Scale the coordinates in the answers of the records, beginning at the line that has "For each provided word, return its midpoint in (x, y)" and stopping after the line that has "barriers (284, 1129)". Repeat only those lines, requests included and pictures left out, with each answer coordinate multiplied by 2.25 and rounded to a whole number, halves rounded up.
>>
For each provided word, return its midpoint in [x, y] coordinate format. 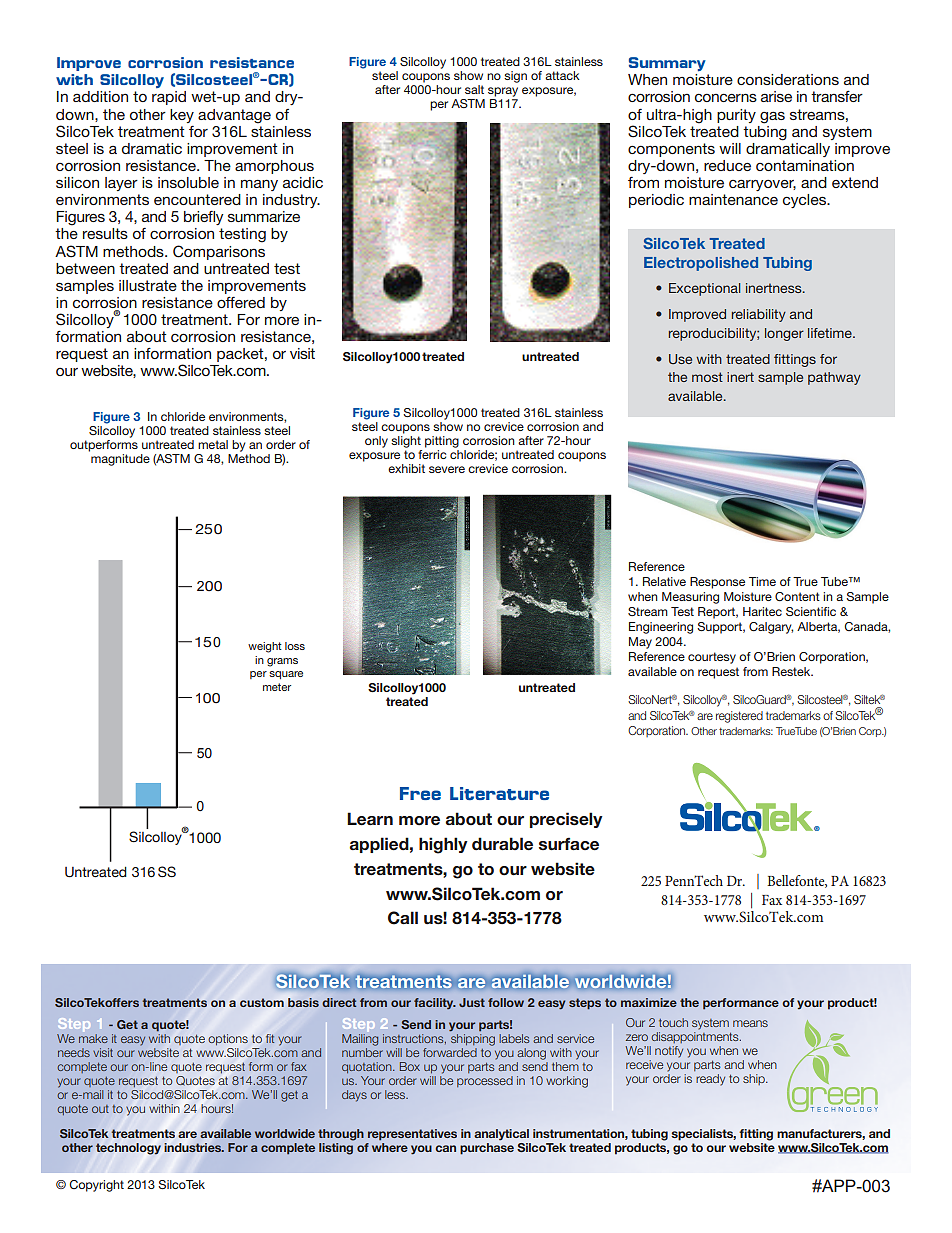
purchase [487, 1149]
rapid [169, 98]
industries [194, 1147]
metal [213, 444]
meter [277, 687]
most [707, 377]
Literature [499, 793]
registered [739, 717]
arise [776, 96]
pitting [442, 442]
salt [474, 89]
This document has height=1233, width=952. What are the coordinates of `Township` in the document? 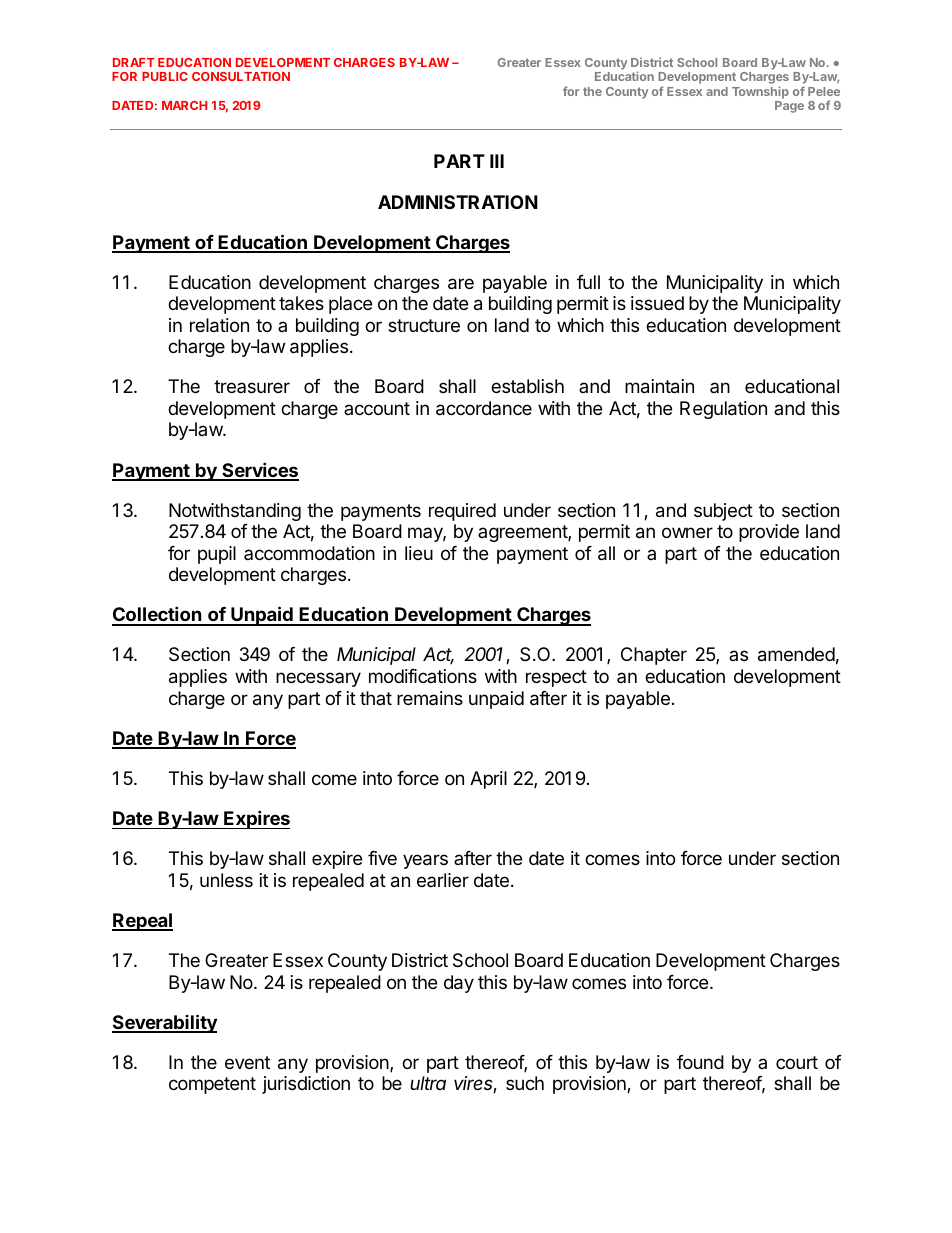 It's located at (760, 92).
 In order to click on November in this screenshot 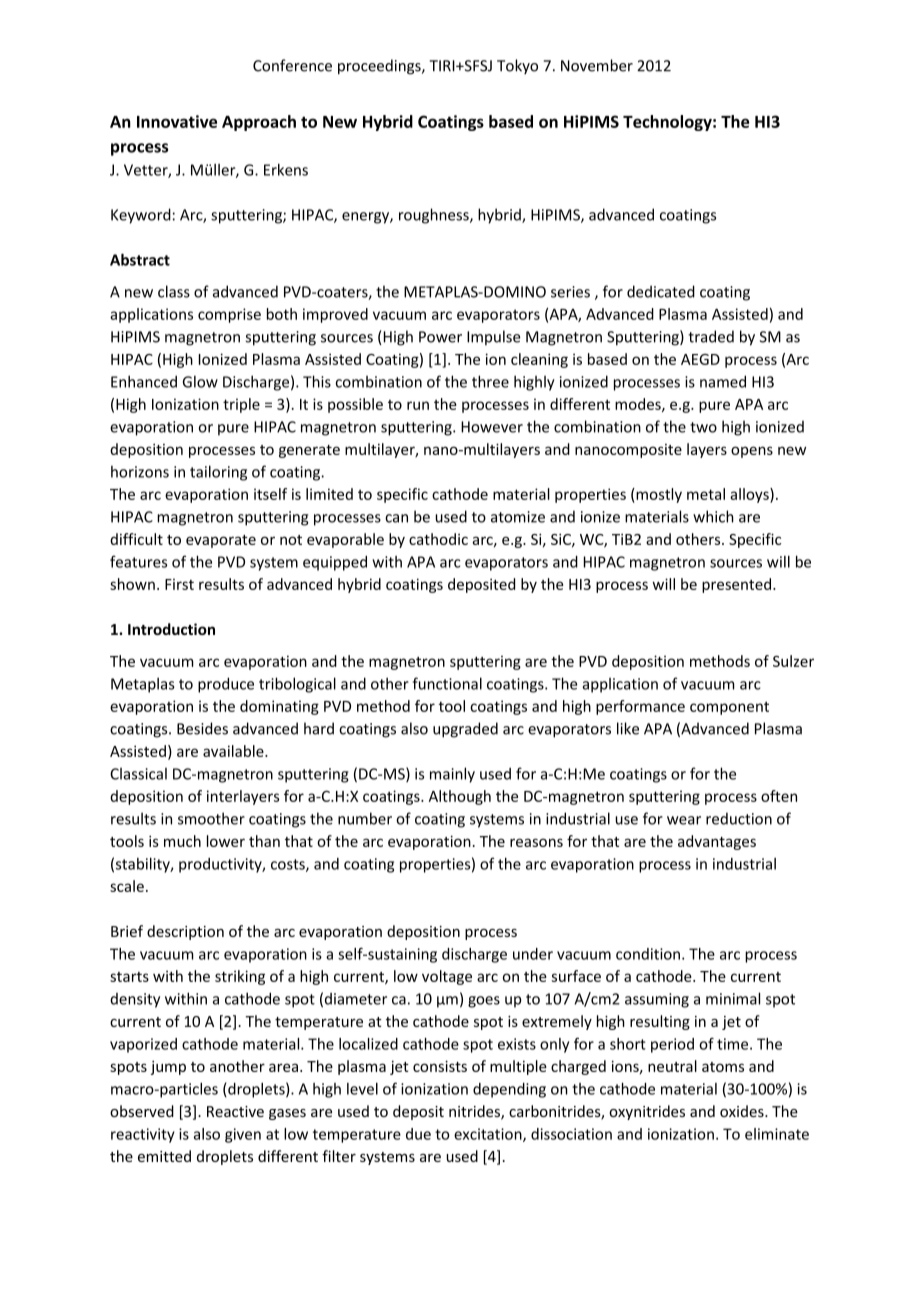, I will do `click(597, 65)`.
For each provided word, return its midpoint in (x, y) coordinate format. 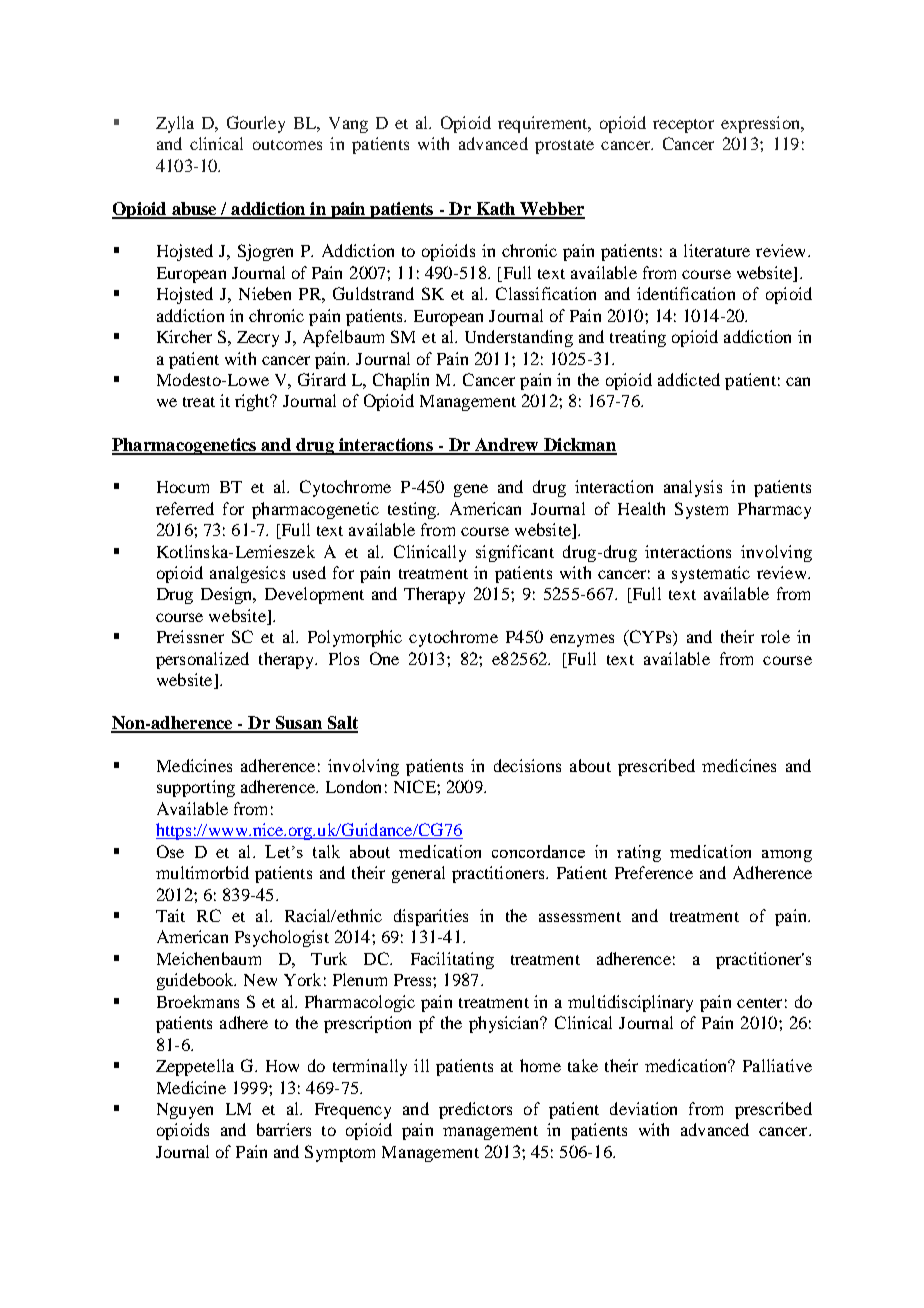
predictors (475, 1110)
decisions (527, 765)
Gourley (256, 124)
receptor (683, 126)
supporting (196, 788)
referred (185, 508)
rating (639, 853)
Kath (496, 210)
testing (413, 510)
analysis (693, 488)
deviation (643, 1108)
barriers (284, 1129)
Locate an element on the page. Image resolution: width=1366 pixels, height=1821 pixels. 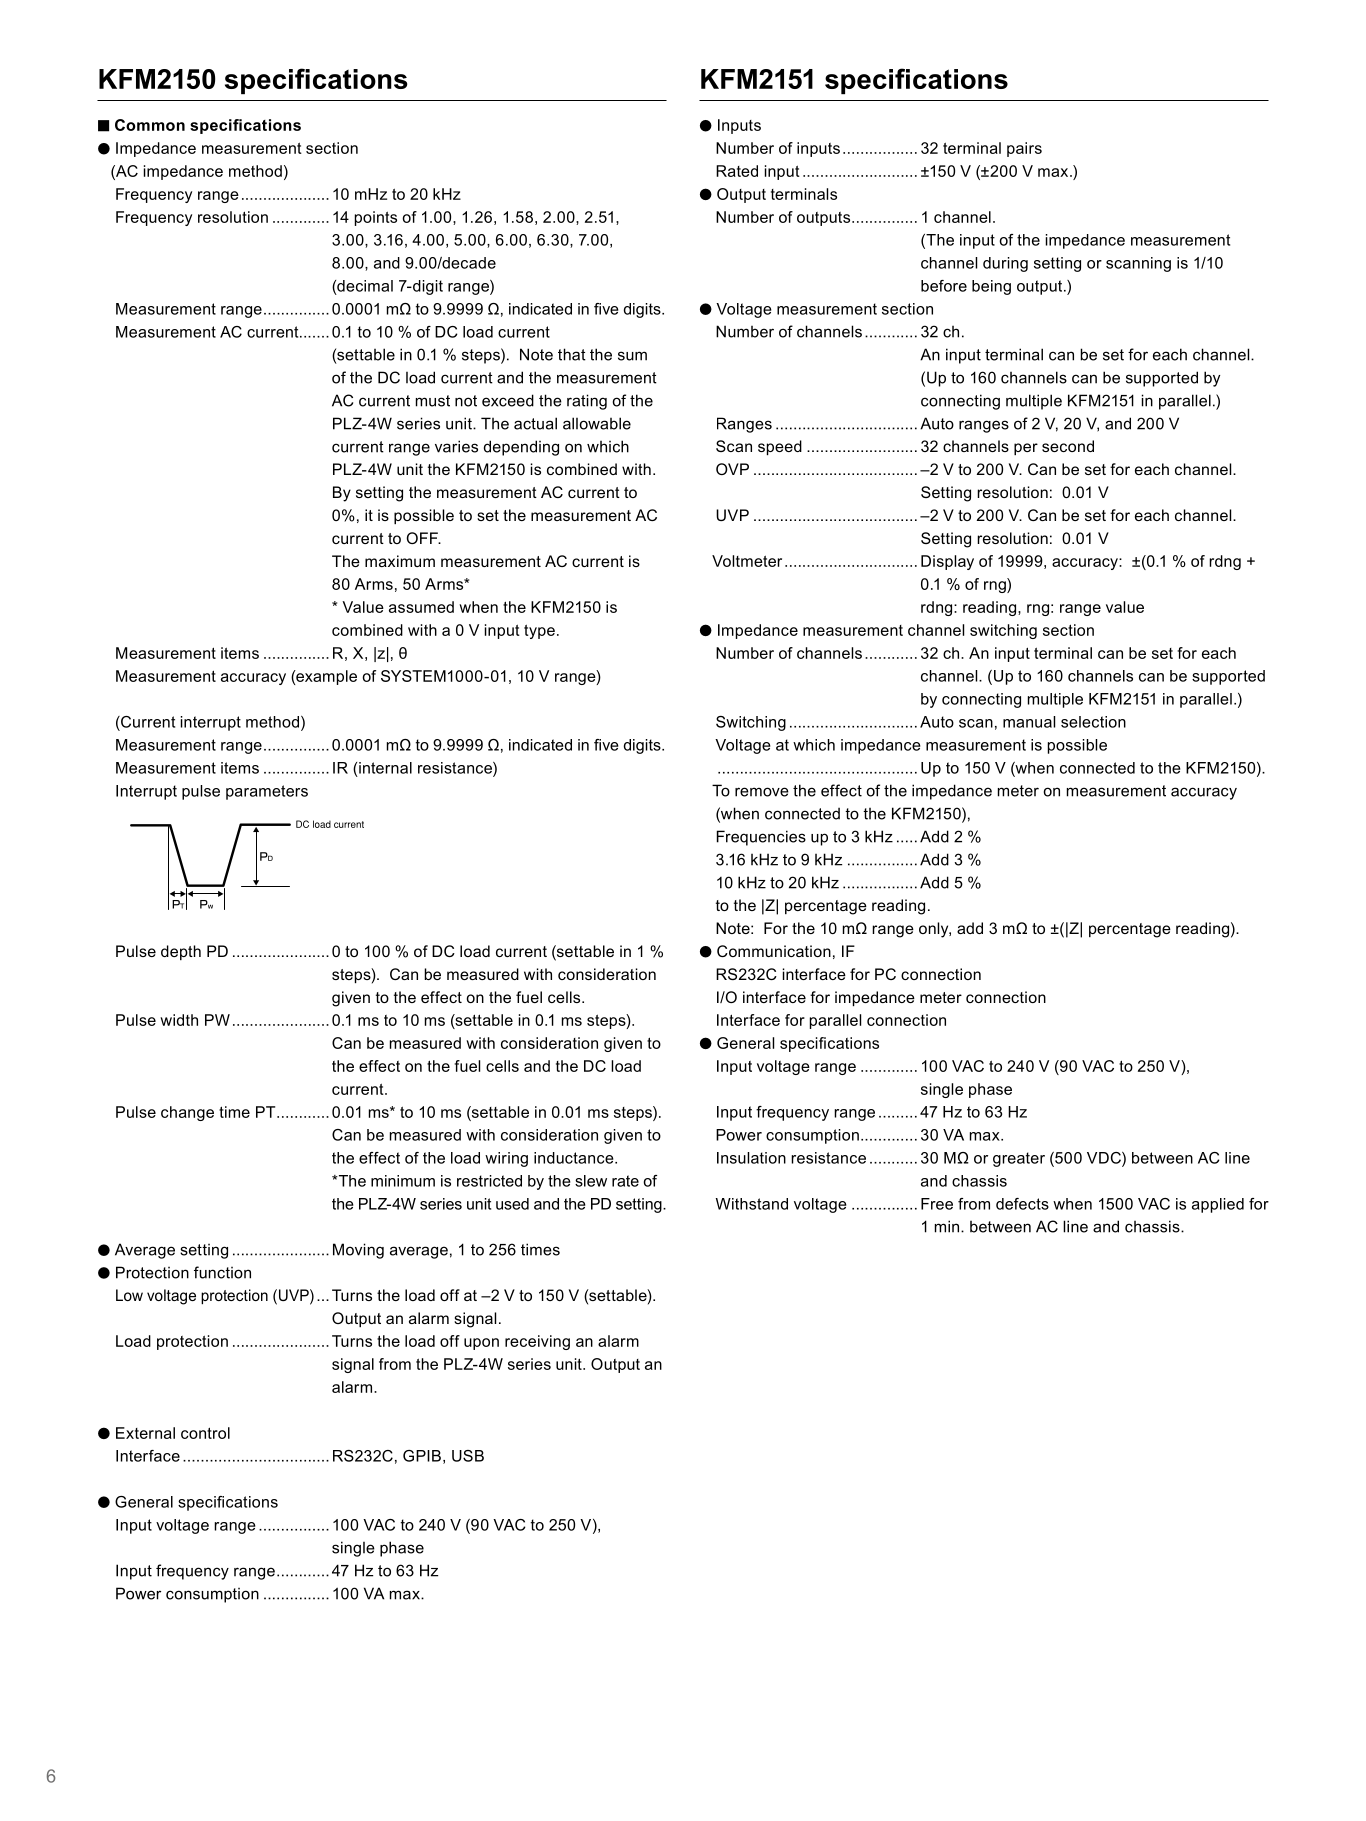
Display is located at coordinates (947, 562).
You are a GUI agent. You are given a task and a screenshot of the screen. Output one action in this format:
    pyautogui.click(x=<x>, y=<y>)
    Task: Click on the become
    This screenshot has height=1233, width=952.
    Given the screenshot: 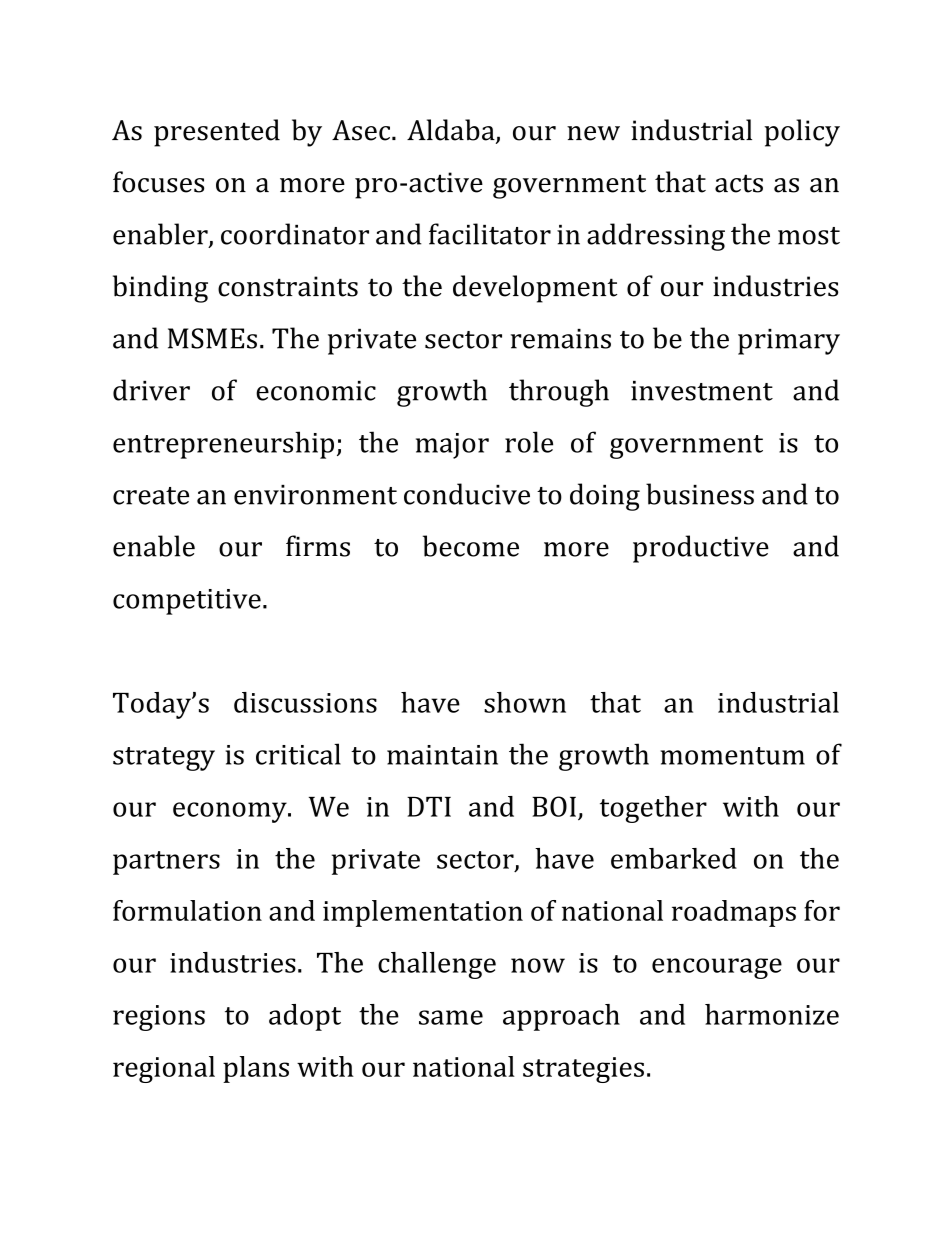 What is the action you would take?
    pyautogui.click(x=471, y=546)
<<
> **Task answer**
For each provided word, return its midpoint in (x, y) coordinate format. 
predictors (1069, 2498)
decisions (1186, 1721)
Gourley (576, 279)
receptor (1537, 284)
supporting (441, 1773)
referred (416, 1143)
rating (1438, 1919)
Kath (1116, 473)
testing (929, 1148)
analysis (1559, 1098)
deviation (1447, 2493)
barriers (639, 2540)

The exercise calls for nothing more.